While the scale of societies built by Divine Rulers institutionalized efficiencies adequate to dominate simpler tribal neighbors and subjugate captive
societies, Axial culture out competed the internally costly God Ruler governing form by husbanding society rather than exploiting it. Another transformative cultural adaptation, one quite possibly tied to our actual genome a hundred thousand years earlier, was the adoption of projectile weapons. In Chapter 5, "God Made Men, but Sam Colt Made Them Equal", Turchin describes how the primitive Big Man was banished from social dominance in simple tribal societies in a way analogous to the displacement of God Kings by Axial societies: incorrigibly dominant men were simply stoned to death from a safe distance by their more cooperative relations. In the process those cooperators created the egalitarian tribes God Kingdoms would later prey upon. Cliodynamics oscillates thus, between centralizing exploitative and distributive cooperative social forms.

With simple ambitions, itself the product of a much larger project just begun (the 2015 founded Society For the Study of Cultural Evolution), this short, clear and readable book opens up vistas that promise a fruitful future for its author and Society.
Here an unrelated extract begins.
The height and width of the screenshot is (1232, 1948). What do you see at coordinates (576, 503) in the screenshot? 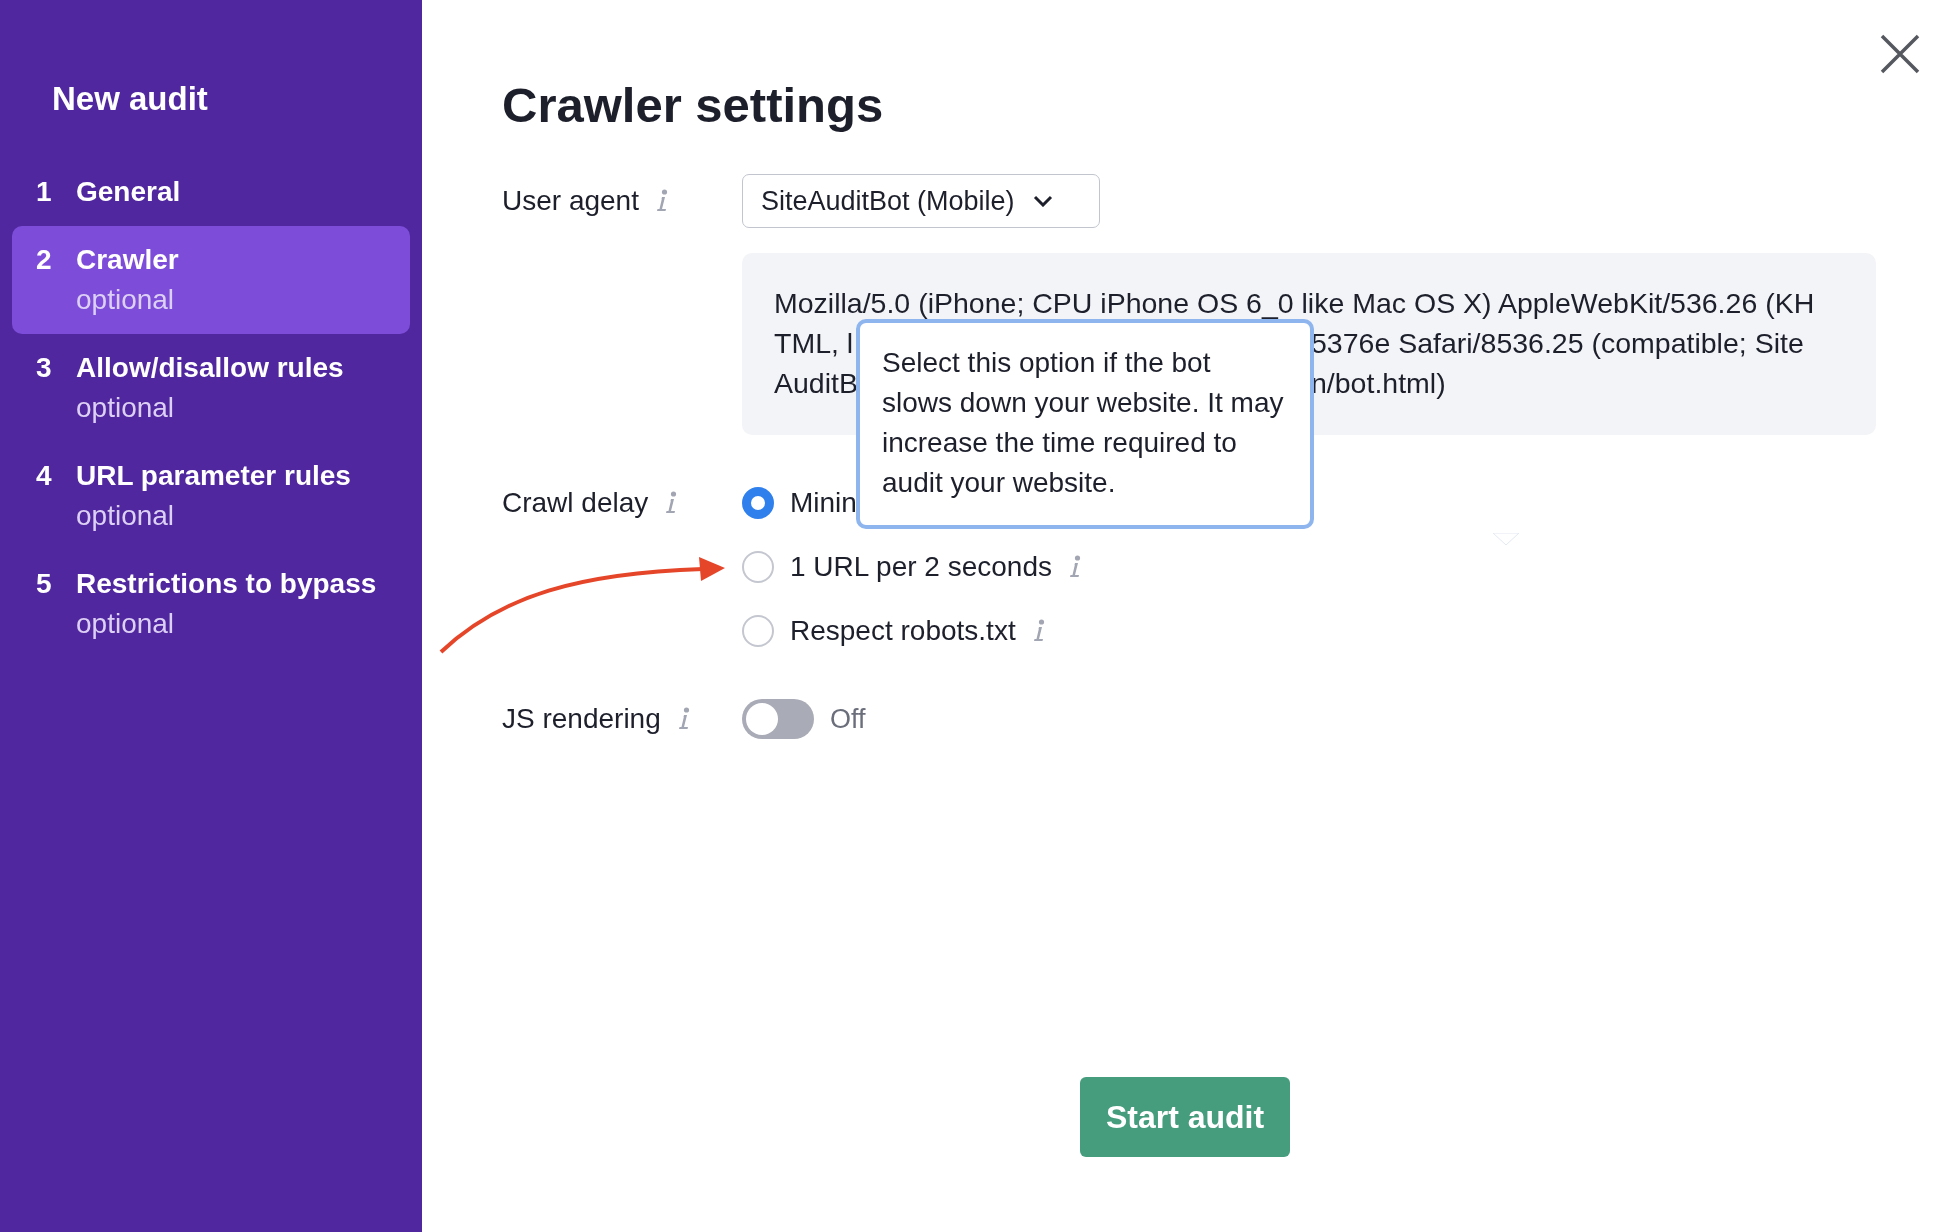
I see `setting-label: Crawl delay` at bounding box center [576, 503].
Ian Morris' 2010 book "Why The West Rules - For Now" was my first exposure to the attempt to mathematically quantify, measure and test historical hypotheses. That book was pointedly ambitious both in its title and its subject matter. To my mind, Morris' idea of "energy capture" is the defining characteristic of our species and will be one of the lenses through which I view the current work in subsequent posts. Morris also noted that "technology changes geography", which, when we consider that technology is an artifact of culture, reduces to "culture changes geography," another lens I'll bring to bear on Ultra Society. Finally, Philip Bobbitt's "The Shield of Achilles" serves as a sort of prophetic illustration of Turchin's mechanism at work. In a future post, I'll use that illustration to bring my comments into the present to discuss the current meaning of Ultra Society with regard to the nonsensical end of Bobbitt's otherwise excellent book. It's fair to say Turchin's little book, at 233 8pt pages, has affected my thinking as much as these other two, weighing in at 622 6pt and 824 5t pages respectively.